AUD/USD Trades to Fresh 2021 Low as RBA Defines ‘Full Employment’
AUD/USD extends the series of lower highs and lows from earlier this week as RBA Governor Lowe discloses that “it is likely that the unemployment rate will need to be sustained in the low 4s for the Australian economy to be considered to be operating at full employment” while speaking at an event held by the Economic Society of Queensland.
As a result, Lowe insists that the RBA will “provide the continuing monetary support that the economy needs as it transitions from the recovery phase to the expansion phase,” with the central bank head going onto say that “we will be reviewing the size of our bond purchases again at our November meeting” as the board relies on its non-standard tools to achieve its policy targets.
The comments suggest the RBA is on a preset course as Lowe emphasizes that “we want to see results before we change interest rates,” and it seems as though the central bank will retain the current path for monetary policy at its next interest rate decision on August 3 as “it will take until 2024 for inflation to be sustainably within the 2 to 3 per cent target range.”
Until then, it remains to be seen if the decline from the February high (0.8007) will turn out to be a change in AUD/USD behavior or a correction in the broader trend amid the deviating paths between the RBA and Federal Reserve, but the recent shift in retail sentiment may coincide with a further depreciation in the Australian Dollar like the behavior seen earlier this year.
The IG Client Sentiment report shows 63.56% of traders are currently net-long AUD/USD, with the ratio of traders long to short standing at 1.74 to 1.
The number of traders net-long is 5.02% higher than yesterday and 5.80% lower from last week, while the number of traders net-short is 4.68% lower than yesterday and 11.71% lower from last week.

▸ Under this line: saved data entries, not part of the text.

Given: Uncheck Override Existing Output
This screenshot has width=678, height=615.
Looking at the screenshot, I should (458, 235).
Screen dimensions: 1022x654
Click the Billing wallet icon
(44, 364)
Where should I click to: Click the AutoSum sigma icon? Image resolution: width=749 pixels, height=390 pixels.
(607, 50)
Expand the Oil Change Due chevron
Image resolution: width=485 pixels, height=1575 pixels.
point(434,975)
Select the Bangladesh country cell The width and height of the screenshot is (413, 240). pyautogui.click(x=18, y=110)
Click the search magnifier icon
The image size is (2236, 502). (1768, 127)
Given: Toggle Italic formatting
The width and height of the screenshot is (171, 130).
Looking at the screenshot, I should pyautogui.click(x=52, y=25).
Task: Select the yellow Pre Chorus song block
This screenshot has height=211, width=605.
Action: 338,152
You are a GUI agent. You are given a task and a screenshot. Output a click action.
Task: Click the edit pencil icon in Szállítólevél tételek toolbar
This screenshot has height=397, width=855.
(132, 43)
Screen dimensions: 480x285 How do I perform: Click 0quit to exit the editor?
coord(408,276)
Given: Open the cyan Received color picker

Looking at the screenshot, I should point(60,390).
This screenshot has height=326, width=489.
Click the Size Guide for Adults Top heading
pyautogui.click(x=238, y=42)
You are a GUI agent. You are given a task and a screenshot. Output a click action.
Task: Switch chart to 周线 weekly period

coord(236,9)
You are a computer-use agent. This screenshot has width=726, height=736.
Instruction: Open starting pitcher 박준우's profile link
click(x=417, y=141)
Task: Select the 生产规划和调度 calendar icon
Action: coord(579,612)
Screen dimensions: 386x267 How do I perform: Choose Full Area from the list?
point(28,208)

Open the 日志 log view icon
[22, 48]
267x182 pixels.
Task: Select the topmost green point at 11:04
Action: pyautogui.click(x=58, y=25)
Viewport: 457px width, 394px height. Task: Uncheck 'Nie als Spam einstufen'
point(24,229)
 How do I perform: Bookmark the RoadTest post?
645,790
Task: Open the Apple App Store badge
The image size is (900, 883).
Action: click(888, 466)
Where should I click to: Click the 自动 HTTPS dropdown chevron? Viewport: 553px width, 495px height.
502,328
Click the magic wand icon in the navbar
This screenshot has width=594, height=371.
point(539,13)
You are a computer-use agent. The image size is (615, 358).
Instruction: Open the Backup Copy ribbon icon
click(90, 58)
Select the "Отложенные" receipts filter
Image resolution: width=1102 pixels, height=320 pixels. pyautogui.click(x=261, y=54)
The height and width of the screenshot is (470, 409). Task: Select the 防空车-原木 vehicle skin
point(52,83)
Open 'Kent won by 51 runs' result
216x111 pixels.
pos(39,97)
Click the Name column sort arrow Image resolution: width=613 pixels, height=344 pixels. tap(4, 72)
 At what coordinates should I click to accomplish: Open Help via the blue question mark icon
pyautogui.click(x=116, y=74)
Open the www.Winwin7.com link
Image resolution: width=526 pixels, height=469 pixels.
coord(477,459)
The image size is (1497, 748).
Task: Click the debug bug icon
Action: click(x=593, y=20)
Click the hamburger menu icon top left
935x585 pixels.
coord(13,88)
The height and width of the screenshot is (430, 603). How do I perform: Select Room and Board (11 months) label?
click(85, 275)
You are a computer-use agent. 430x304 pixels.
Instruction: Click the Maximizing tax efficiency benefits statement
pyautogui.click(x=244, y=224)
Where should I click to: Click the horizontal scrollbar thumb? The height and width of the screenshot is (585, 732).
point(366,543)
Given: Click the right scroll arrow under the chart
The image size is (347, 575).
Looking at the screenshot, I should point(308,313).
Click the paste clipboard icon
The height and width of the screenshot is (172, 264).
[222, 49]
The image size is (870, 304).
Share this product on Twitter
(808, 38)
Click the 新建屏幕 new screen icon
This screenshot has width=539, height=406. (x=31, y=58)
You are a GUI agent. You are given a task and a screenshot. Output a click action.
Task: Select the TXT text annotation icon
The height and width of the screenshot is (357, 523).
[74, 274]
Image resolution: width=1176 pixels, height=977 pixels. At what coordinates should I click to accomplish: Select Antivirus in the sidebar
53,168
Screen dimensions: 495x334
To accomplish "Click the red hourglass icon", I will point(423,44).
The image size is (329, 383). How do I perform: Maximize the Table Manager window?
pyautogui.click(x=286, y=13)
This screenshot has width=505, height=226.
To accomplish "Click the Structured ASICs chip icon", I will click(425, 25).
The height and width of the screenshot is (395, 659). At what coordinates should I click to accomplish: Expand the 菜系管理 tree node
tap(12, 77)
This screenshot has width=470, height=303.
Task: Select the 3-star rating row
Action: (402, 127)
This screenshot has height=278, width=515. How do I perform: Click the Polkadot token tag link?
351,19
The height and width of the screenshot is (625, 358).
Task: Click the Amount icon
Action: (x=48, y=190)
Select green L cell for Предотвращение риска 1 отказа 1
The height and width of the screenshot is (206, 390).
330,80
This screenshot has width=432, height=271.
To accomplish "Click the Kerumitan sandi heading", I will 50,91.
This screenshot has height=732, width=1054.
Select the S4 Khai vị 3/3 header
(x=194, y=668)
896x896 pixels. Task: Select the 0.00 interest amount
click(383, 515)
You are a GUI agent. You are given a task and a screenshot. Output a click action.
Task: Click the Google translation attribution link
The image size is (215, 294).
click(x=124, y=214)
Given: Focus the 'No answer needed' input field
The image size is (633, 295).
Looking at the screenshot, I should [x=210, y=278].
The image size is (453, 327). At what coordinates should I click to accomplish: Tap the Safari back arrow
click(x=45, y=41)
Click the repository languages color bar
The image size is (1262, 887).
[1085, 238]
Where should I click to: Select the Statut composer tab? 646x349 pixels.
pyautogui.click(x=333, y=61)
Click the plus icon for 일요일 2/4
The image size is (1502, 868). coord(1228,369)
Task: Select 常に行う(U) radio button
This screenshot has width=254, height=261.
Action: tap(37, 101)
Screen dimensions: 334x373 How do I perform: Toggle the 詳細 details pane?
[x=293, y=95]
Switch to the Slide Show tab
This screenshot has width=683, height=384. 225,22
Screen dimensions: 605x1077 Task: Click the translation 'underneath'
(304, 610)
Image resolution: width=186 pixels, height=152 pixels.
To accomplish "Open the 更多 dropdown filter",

The decline in net-long position has done little to alleviate the tilt in retail sentiment as 50.81% of traders were net-long AUD/USD last week, while the drop in net-short interest comes as the exchange rate trades to a fresh yearly low (0.7417) in July.
With that said, the weakness in AUD/USD may continue to coincide with the shift in retail sentiment like the behavior seen earlier this year, and looming developments in the Relative Strength Index (RSI) may show the bearish momentum gathering pace as it tracks the downward trend established in May and approaches oversold territory.
AUD/USD Rate Daily Chart
Source: Trading View
- Keep in mind, a head-and-shoulders formation took shape earlier this year as AUD/USD traded to a fresh 2021 low (0.7532) in April, but the exchange rate negated the key reversal pattern following the failed attempts to close below the neckline around 0.7560 (50% expansion) to 0.7570 (78.6% retracement).
- However, AUD/USD sits below the 200-Day SMA (0.7572) for the first time in over a year, with the decline in the exchange rate pushing the Relative Strength Index (RSI) into oversold territory for the first time since March 2020.
- Looming developments in the RSI may show the bearish momentum gathering pace as it tracks the downward trend established in May, with a move below 30 in the oscillator likely to be accompanied by a further decline in the exchange rate like the price action seen during the previous month.
- A close below the Fibonacci overlap around 0.7440 (23.6% expansion) to 0.7500 (50% retracement) brings the 0.7370 (38.2% expansion) to 0.7380 (61.8% retracement) region on the radar, with a move below the December 2020 low (0.7338) opening up the 0.7180 (61.8% retracement) to 0.7210 (78.6% retracement) area.